Provided entries:
[Start of section]
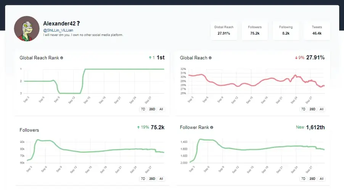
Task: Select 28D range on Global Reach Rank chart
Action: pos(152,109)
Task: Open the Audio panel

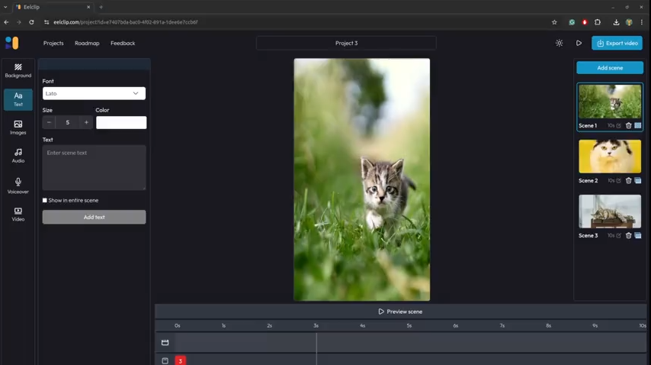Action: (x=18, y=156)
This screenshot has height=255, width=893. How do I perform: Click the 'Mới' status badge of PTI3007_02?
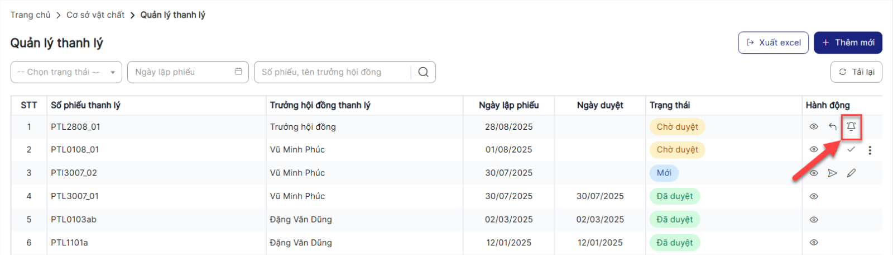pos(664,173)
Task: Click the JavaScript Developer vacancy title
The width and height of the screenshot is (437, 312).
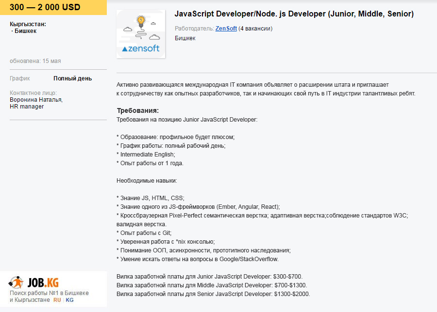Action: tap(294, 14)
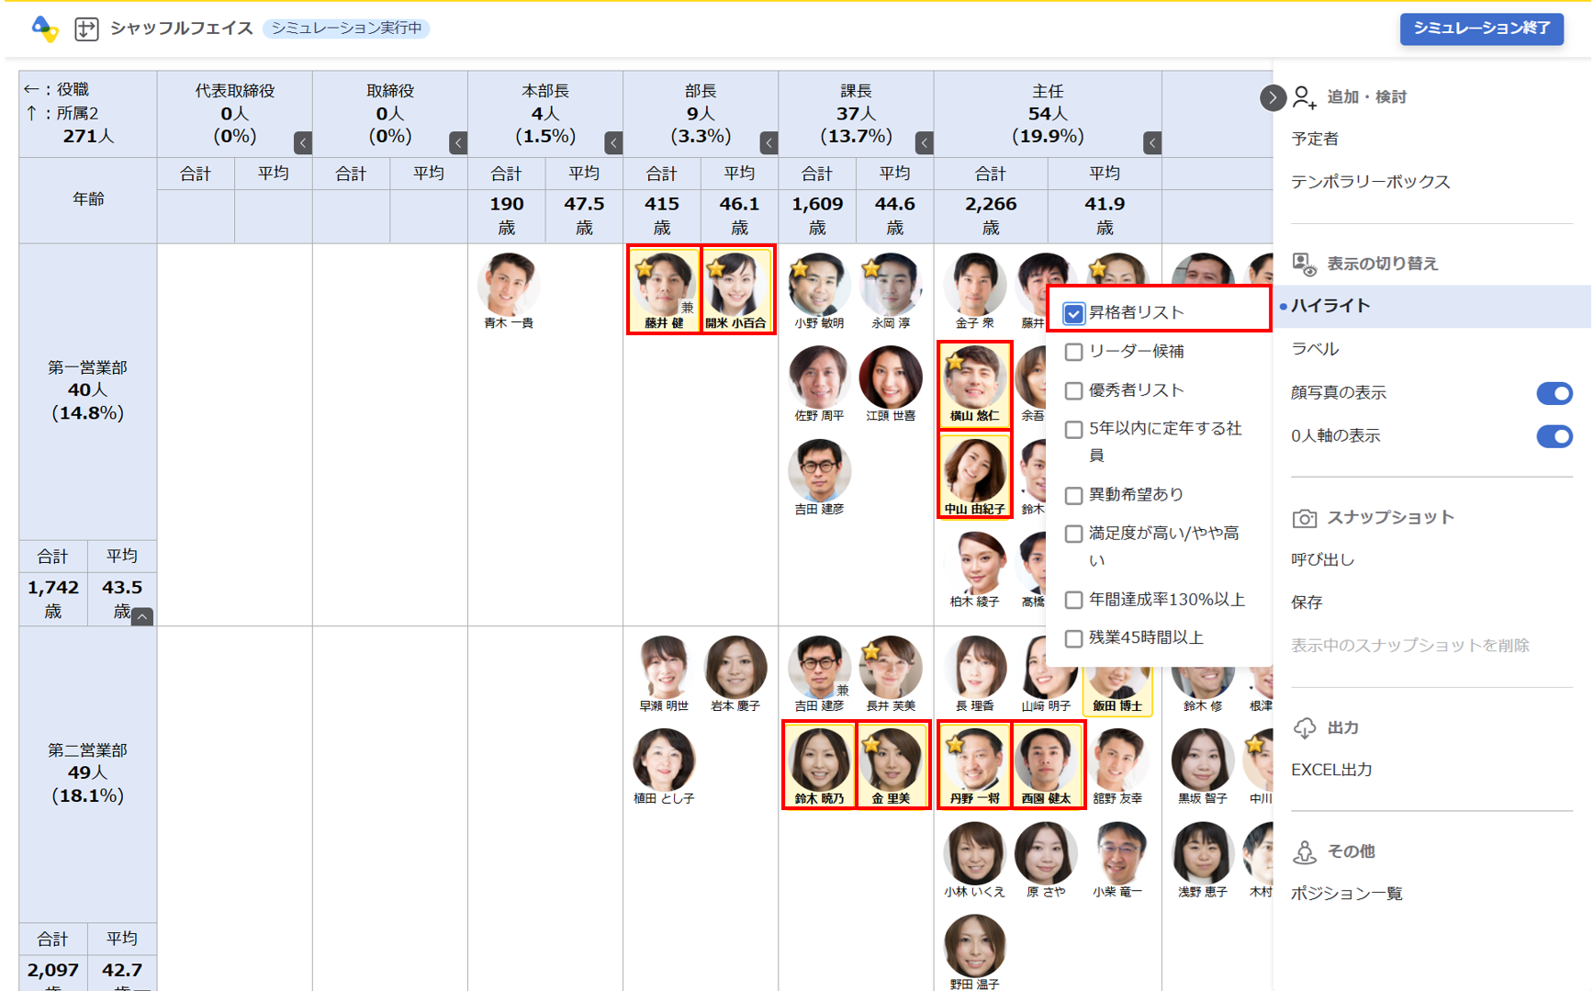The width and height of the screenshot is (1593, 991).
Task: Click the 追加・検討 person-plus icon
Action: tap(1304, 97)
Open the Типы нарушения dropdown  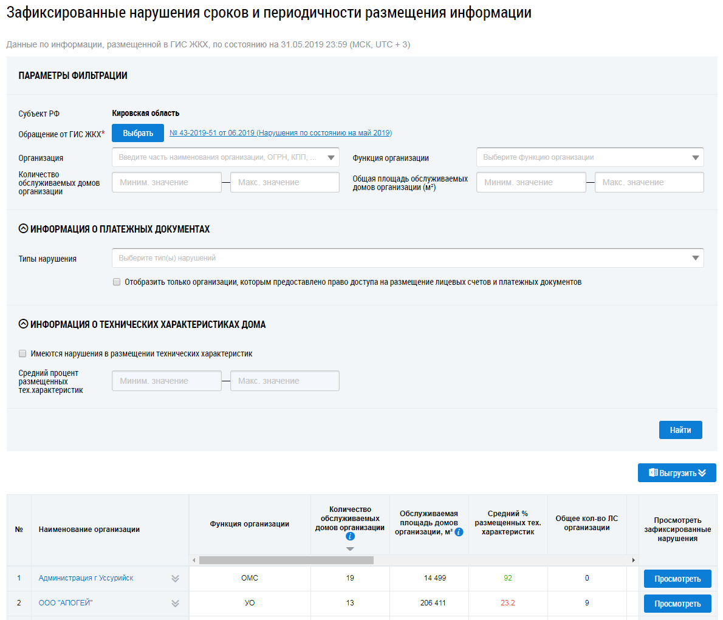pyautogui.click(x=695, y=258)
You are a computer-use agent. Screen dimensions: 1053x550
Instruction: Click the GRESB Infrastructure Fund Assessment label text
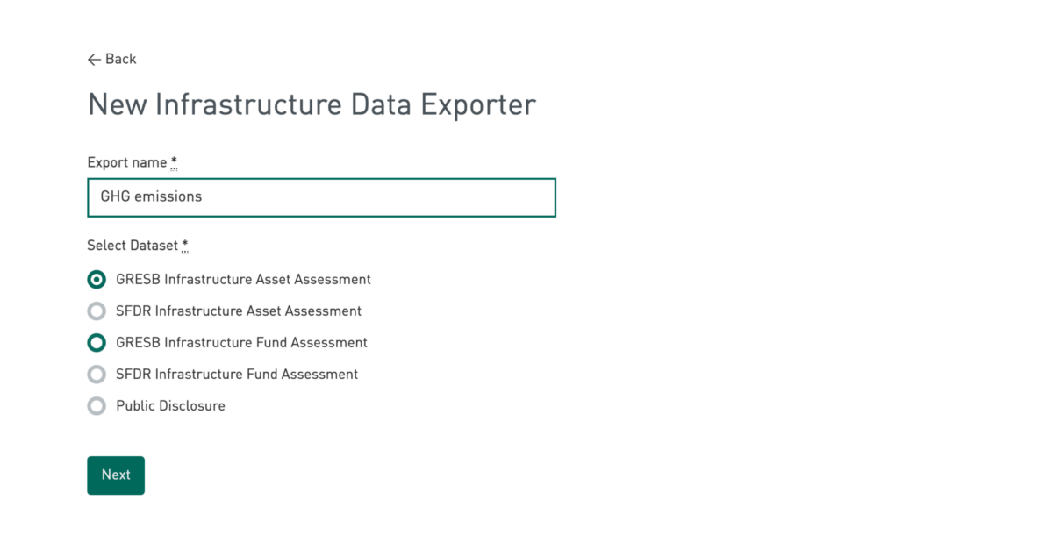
[End of section]
[Start of section]
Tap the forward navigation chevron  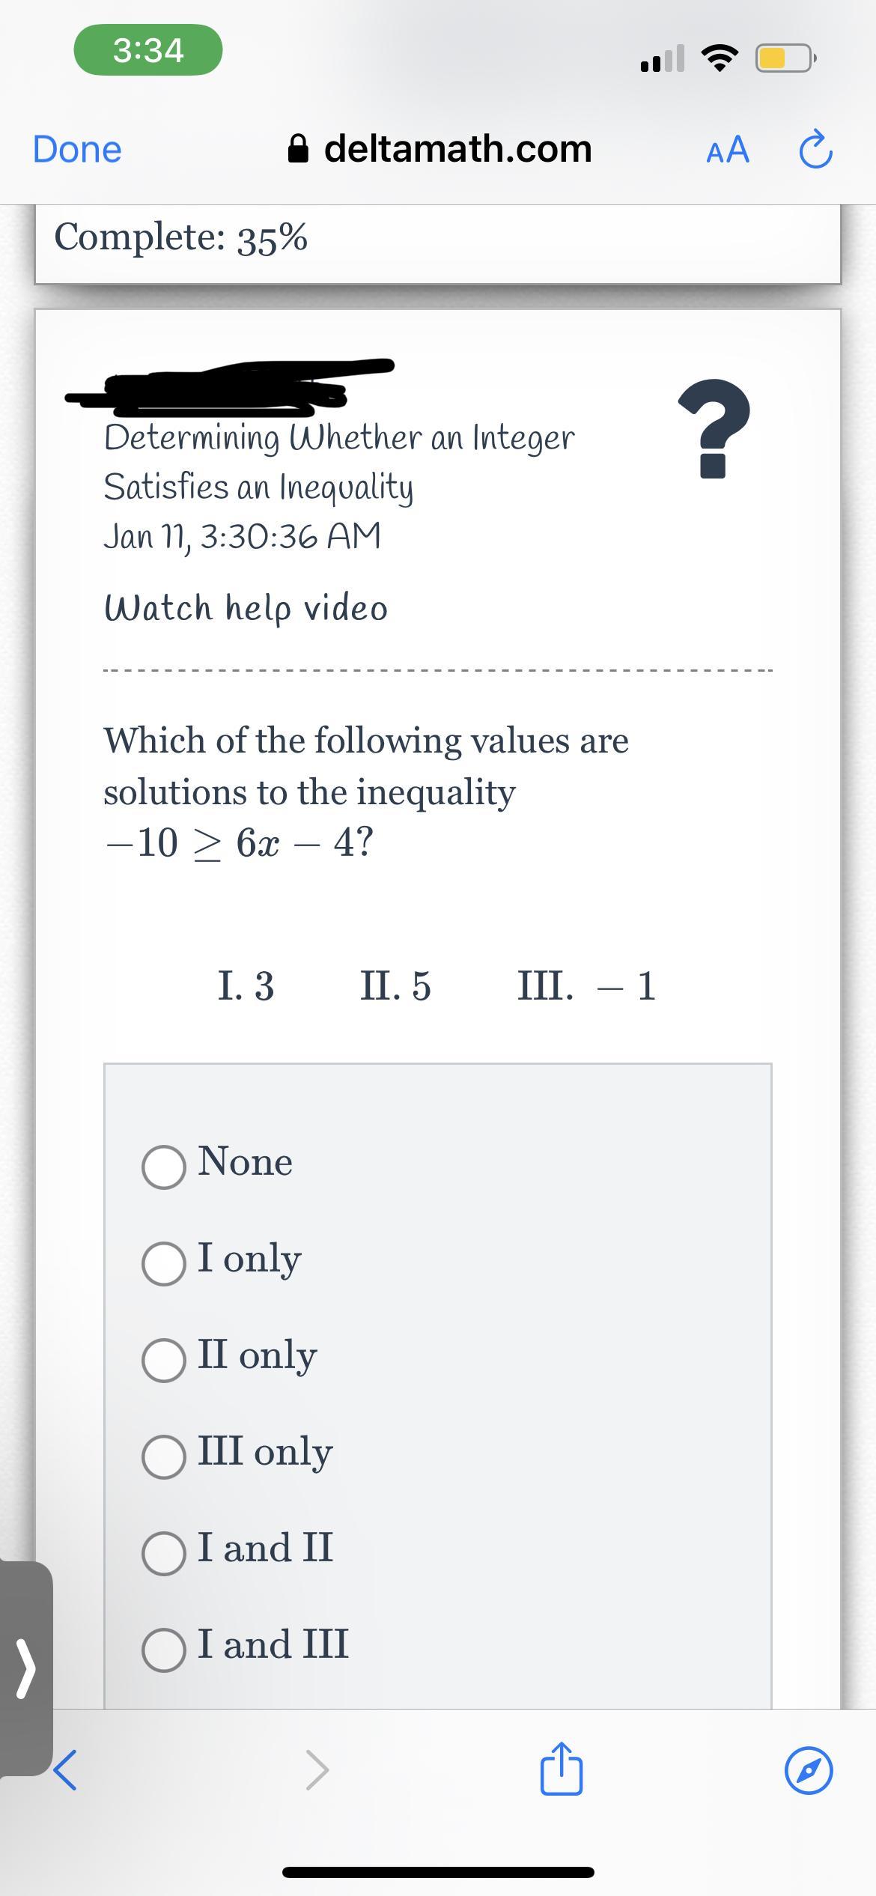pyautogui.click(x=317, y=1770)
[End of section]
Work to be completed:
In the listing above, find the line containing "Task: Open the Audio panel" and the line containing "Task: Click the JavaScript", then return both of them and every line between, exactly, without pictures.

Written solution:
Task: Open the Audio panel

Action: (x=18, y=156)
This screenshot has height=255, width=893. How do I perform: Click the 'Mới' status badge of PTI3007_02?
pos(664,173)
Task: Click the JavaScript Developer vacancy title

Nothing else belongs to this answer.